The company told investors that the money would be used to develop and market wireless cable television systems in Nashville, Tenn., and in New Orleans, Bowers said.

But investigators claim that only $6.85 million of investors’ money was actually used to build the company’s wireless cable system. They believe that at least $15 million was misappropriated and an additional $11.9 million is missing.

At least $11 million of the misappropriated funds accounted for were used to pay sales representatives and executives, Bowers said.

“Most was used to sell the investment itself rather than to build the system,” Bowers said. “We’re trying to account for the rest of the money.”

The lawsuit was the latest action against what regulators say is an industry increasingly rife with financial and legal problems.

A federal judge on Wednesday ordered the liquidation of Vision Communications, an Irvine wireless cable company. Regulators allege that company officers at Vision Communications were illegally selling securities.

Advertisement

Continental Wireless has had earlier problems with the SEC. A year ago, it and two out-of-state wireless cable companies were ordered to cease operations in Tennessee.
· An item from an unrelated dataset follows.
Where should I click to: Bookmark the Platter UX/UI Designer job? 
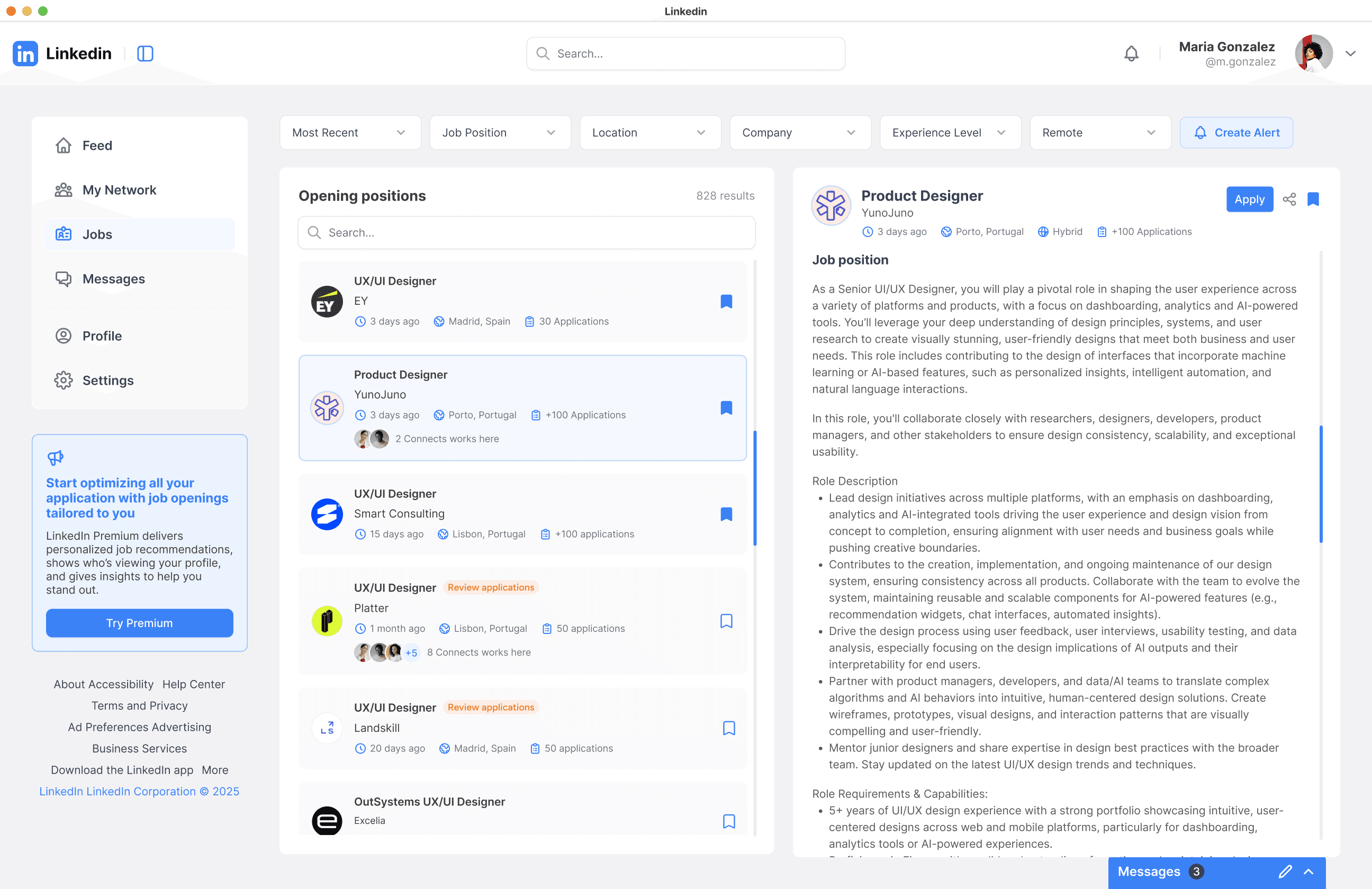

“I can say we have seen a proliferation of problems with the wireless offerings,” Bowers said.

He also cautioned investors to study investment proposals carefully before making any decisions or reacting to promises of quick returns in an industry that is still in its infancy.

“As with any investment, they should invest with caution and become fully informed about the nature of the investment,” Bowers said.